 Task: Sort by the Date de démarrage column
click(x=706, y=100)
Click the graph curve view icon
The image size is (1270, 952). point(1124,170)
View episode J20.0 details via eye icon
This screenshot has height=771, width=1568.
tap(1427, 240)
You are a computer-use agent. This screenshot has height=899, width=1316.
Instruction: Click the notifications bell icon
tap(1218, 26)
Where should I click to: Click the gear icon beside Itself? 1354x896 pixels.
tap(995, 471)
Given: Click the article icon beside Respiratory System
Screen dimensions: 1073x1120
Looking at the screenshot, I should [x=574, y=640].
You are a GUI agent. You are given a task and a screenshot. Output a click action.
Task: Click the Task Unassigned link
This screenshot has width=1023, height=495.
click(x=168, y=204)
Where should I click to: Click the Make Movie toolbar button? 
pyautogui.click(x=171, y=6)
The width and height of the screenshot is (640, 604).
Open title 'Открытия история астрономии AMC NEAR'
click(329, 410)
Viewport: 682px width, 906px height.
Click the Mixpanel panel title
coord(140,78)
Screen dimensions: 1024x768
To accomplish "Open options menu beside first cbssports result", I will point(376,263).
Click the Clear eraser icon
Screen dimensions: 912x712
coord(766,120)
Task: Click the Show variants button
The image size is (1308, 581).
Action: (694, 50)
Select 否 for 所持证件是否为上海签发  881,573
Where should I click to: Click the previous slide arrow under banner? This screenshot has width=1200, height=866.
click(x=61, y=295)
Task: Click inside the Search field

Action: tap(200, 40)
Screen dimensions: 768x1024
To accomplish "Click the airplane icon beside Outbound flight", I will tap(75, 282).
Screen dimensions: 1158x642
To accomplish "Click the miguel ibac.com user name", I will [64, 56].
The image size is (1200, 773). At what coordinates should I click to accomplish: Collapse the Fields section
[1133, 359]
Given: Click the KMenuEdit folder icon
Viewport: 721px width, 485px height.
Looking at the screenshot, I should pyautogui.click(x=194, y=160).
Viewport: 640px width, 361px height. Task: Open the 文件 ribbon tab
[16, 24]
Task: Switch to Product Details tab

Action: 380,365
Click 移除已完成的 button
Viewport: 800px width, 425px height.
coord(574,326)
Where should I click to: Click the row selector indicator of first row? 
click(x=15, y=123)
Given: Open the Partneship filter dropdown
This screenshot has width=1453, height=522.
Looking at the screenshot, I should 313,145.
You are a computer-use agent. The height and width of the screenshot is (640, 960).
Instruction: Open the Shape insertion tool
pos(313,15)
◆ ◆ ◆ ◆ ◆
PROMPT:
Gather up the lines containing the word "computer" from these records and copy them.

ANSWER FOR THE TASK:
You are a computer-use agent. This screenshot has height=899, width=1316.
You are a computer-use agent. The height and width of the screenshot is (640, 960).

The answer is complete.